(Data records)
^^^^

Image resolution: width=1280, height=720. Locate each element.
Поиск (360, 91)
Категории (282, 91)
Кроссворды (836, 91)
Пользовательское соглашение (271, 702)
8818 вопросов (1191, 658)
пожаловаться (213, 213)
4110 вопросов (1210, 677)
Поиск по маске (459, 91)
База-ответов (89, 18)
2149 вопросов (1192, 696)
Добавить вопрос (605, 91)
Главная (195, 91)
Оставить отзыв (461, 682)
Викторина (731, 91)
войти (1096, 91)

^^^^

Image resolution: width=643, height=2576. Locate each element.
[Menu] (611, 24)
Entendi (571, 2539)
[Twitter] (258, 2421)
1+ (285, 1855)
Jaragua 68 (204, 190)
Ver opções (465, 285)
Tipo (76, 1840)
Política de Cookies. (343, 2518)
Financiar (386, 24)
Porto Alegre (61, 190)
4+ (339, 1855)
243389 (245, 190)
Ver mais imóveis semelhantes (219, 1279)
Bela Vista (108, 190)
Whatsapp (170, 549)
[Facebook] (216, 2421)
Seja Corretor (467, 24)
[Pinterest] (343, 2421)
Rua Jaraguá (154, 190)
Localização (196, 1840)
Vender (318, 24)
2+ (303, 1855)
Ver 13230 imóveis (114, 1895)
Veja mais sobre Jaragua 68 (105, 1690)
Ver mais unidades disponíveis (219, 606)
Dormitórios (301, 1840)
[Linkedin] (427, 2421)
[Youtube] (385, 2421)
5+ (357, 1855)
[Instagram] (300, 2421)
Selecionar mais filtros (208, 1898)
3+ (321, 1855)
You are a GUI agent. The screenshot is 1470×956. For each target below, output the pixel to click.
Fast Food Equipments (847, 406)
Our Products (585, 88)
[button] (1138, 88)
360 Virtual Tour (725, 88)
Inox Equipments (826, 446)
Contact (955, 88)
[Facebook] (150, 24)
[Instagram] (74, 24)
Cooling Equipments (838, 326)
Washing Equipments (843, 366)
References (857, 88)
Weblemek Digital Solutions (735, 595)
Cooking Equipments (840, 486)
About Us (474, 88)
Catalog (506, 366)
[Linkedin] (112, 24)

^^^^

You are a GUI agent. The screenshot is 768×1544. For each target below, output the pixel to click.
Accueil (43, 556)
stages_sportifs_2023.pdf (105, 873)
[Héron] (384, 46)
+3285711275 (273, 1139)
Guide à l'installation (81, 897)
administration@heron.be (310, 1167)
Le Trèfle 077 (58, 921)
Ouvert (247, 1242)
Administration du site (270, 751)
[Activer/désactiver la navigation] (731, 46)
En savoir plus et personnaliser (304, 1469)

^^^^

**What is needed**. Wherever the string "Image" is found in the entries, copy the line it sits in.

**Solved exercise**.
Image resolution: width=1280, height=720. Locate each element.
Image resolution: width=643, height=2576. Locate each element.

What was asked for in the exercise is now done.